Doing those 3 things and paying attention are all the brain power I personally will dedicate to this. And that’s my humble recommendation to you as well. For JB, he was in the intensive care unit for 40 days. During this time, his respiratory function and blood pressure gradually improved.
His kidneys were able to completely recover. After physical therapy and rehabilitation, JB was able to make a full recovery. This is what a hantavirus cardiopulmonary case looks like. All hantaviruses that cause this syndrome more or less look like this. The renal hemorrhage version that’s found in Asia looks a little bit different. But the 2026 cruise ship one is the cardiopulmonary one. When one gets the right treatment in time, they can make a full recovery.

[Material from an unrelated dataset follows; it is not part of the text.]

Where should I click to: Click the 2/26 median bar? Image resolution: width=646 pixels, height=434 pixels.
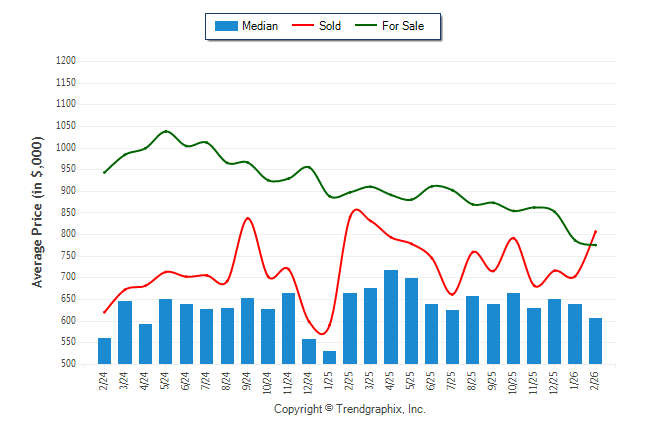(x=595, y=341)
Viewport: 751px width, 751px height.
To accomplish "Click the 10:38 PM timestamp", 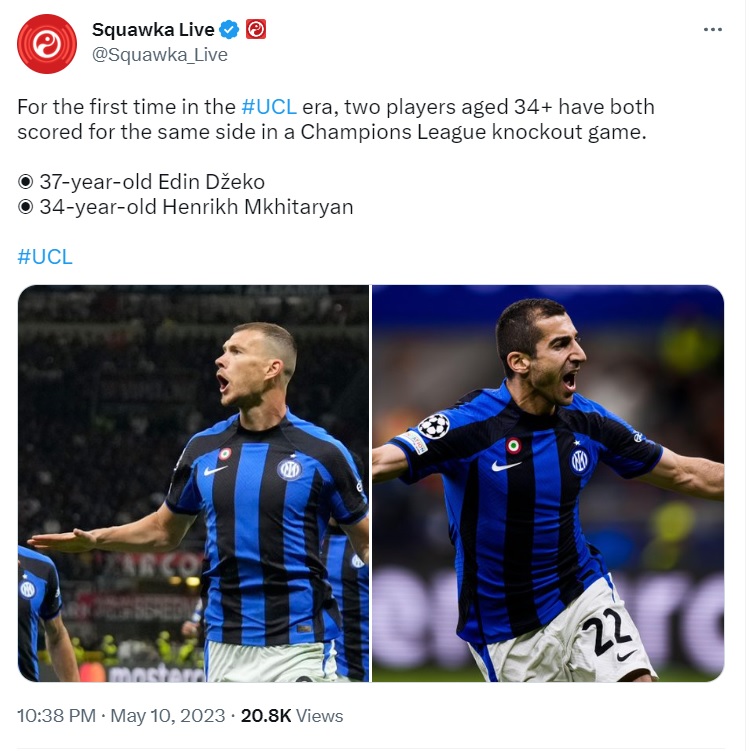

And good thing that we’re able to raise the alarm bells now, so that should any patient present to any given hospital with similar symptoms like JB, which are fever, confusion, shortness of breath, with low oxygen saturation and hypoxemia with a fever AND they may have had prior contact with someone who had hantavirus, the hospital should be able to order the right tests (they still would need to rule other things out just in case) in the right time so that they can deliver the correct care to that patient. Just based on the information we have at the time I am publishing this, I am not overly panicked about this. Be mindful. Have it in the back of your mind. Take your necessary precautions, and continue on. Take care of yourself. And be well.